> _Exercises_
**1.** In the patent text on preparing a silicon oxide powder filler, what calcining temperature range does claim 1 specify?
**2.** Extend the patent text on preparing a silicon oxide powder filler, picking up right after its final claim shown.

> _Selected extract_
METHOD FOR PREPARING SILICON OXIDE POWDER FILLER, POWDER FILLER OBTAINED THEREBY, AND APPLICATION OF SILICON OXIDE POWDER FILLER

Abstract

A method for preparing a silicon oxide powder filler is disclosed. The method may include providing a polysiloxane powder by dispersing a high-dielectric-constant powder in an aqueous solution and adding R.sub.1SiX.sub.3 to the aqueous solution for a hydrolysis condensation reaction, the polysiloxane powder being polysiloxane containing the high-dielectric-constant powder and comprising a T unit, and a particle size of the high-dielectric-constant powder being less than that of the polysiloxane. The method may further include calcining the polysiloxane powder in an oxygen-containing atmosphere, where the calcining temperature may be between 850 degrees and 1200 degrees, to obtain a silicon oxide powder filler containing the high-dielectric-constant powder inside.

Claims

1. A method for preparing a silicon oxide powder filler, comprising: S1, providing a polysiloxane powder by dispersing a high-dielectric-constant powder in an aqueous solution and adding R.sub.1SiX.sub.3 to the aqueous solution for a hydrolysis condensation reaction, the polysiloxane powder being polysiloxane containing the high-dielectric-constant powder and comprising a T unit, wherein R.sub.1 is hydrogen atom or an organic group having independently selectable 1 to 18 carbon atoms, X is a hydrolyzable group, and T unit is R.sub.1SiO.sub.3-, and wherein a particle size of the high-dielectric-constant powder is less than that of the polysiloxane; and S2, calcining the polysiloxane powder in an oxygen-containing atmosphere, using a calcining temperature being between 850 degrees and 1200 degrees, to obtain a silicon oxide powder filler containing the high-dielectric-constant powder inside.

2. The method of claim 1, wherein the particle size of the high-dielectric-constant powder is less than or equal to one-third of the particle size of polysiloxane.

3. The method of claim 1, wherein the high-dielectric-constant powder is selected from at least one of titanium oxide, zinc oxide, zirconia, titanate, zincate and zirconate.

4. The method of claim 1, wherein the calcining temperature is between 850 degrees and 1100 degrees, and further comprising calcinating the polysiloxane powder using a calcining time is between 6 hours and 12 hours.

5. The method of claim 1, wherein the polysiloxane further comprises a Q unit, a D unit, and/or a M unit, wherein Q unit is SiO.sub.4-, D unit is R.sub.2R.sub.3SiO.sub.2-, M unit is R.sub.4R.sub.5R.sub.6SiO-, wherein each of R.sub.2, R.sub.3, R.sub.4, R.sub.5, R.sub.6 is a hydrogen atom or a hydrocarbon group having independently selectable 1 to 18 carbon atoms.

> _Supplied information_

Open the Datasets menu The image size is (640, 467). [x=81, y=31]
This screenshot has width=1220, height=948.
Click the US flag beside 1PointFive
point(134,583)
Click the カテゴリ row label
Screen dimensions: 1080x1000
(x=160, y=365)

> _Responses to the exercise_
**1.** Between 850 degrees and 1200 degrees.

**2.**
6. The method of claim 5, wherein a raw material R.sub.1SiX.sub.3 of T unit of polysiloxane is selected from at least one of methyltrimethoxysilane, hydrocarbonyl-trihydrocarbonoxysilane, methyltrichlorosilane and hydrocarbonyl-trichlorosilane; a raw material of Q unit is selected from at least one of tetrahydrocarbonoxysilane, silicon tetrachloride and silicon oxide; a raw material of D unit is selected from at least one of dihydrocarbonyl-dihydrocarbonoxysilane and dihydrocarbonyl-dichlorosilane; and a raw material of M unit is selected from at least one of trihydrocarbonyl-hydrocarbonoxysilane, trihydrocarbonyl-chlorosilane and hexahydrocarbonyl-disilazane.

7. The method of claim 1, wherein the method further comprises adding a treatment agent to perform surface treatment on the silicon oxide powder filler, and the treatment agent comprises a silane coupling agent and/or disilazane; the silane coupling agent is (R.sub.7).sub.a(R.sub.8).sub.bSi(M).sub.4-a-b, wherein each of R.sub.7, R.sub.8 is a hydrogen atom, a hydrocarbon group having independently selectable 1 to 18 carbon atoms, or a hydrocarbon group having independently selectable 1 to 18 carbon atoms replaced by a functional group, wherein the functional group is selected from at least one of vinyl, allyl, styryl, epoxy group, aliphatic amino, aromatic amino, methacryloxypropyl, acryloyloxypropyl, ureidopropyl, chloropropyl, mercaptopropyl, polysulfide group, isocyanate propyl; M is an alkoxy group with 1 to 18 carbon atoms or a halogen atom, a is 0, 1, 2 or 3, b is 0, 1, 2 or 3, a+b is 1, 2 or 3; the disilazane is (R.sub.9R.sub.10R.sub.11)SiNHSi(R.sub.12R.sub.13R.sub.14), wherein each of R.sub.9, R.sub.10, R.sub.11, R.sub.12, R.sub.13, R.sub.14 is a hydrogen atom or a hydrocarbon group having independently selectable 1 to 18 carbon atoms.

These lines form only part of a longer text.